Which rows below contain the string "perform", matching case exactly? Show every such row in full.

------------------------------------------------------------

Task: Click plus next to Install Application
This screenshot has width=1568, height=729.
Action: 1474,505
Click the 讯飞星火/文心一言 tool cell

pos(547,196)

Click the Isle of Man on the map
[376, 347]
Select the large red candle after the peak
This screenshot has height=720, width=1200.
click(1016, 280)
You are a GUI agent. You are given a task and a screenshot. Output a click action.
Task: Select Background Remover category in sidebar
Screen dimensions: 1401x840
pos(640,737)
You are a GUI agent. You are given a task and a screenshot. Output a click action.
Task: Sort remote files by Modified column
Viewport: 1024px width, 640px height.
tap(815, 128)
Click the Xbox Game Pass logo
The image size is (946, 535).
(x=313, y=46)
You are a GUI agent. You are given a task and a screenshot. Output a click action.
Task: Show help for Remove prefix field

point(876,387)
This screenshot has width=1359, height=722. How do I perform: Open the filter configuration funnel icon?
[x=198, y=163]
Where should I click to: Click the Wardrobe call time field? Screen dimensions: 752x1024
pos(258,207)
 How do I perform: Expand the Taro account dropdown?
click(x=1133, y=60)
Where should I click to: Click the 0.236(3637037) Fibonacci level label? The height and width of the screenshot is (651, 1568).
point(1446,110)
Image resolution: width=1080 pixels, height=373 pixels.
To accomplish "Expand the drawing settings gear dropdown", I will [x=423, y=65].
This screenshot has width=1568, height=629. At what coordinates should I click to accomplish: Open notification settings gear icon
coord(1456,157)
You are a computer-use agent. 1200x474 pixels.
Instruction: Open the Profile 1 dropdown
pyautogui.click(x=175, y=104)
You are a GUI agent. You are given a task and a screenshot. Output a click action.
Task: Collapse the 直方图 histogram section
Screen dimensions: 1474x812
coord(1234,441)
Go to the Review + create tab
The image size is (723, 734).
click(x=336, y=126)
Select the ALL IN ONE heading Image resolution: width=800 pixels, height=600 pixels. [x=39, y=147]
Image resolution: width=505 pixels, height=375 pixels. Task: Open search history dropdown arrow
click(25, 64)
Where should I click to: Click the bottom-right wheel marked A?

------------------------------------------------------------

The response
This screenshot has width=1359, height=722. How do I perform: Open the filter configuration funnel icon?
 How do I perform: Expand the Taro account dropdown?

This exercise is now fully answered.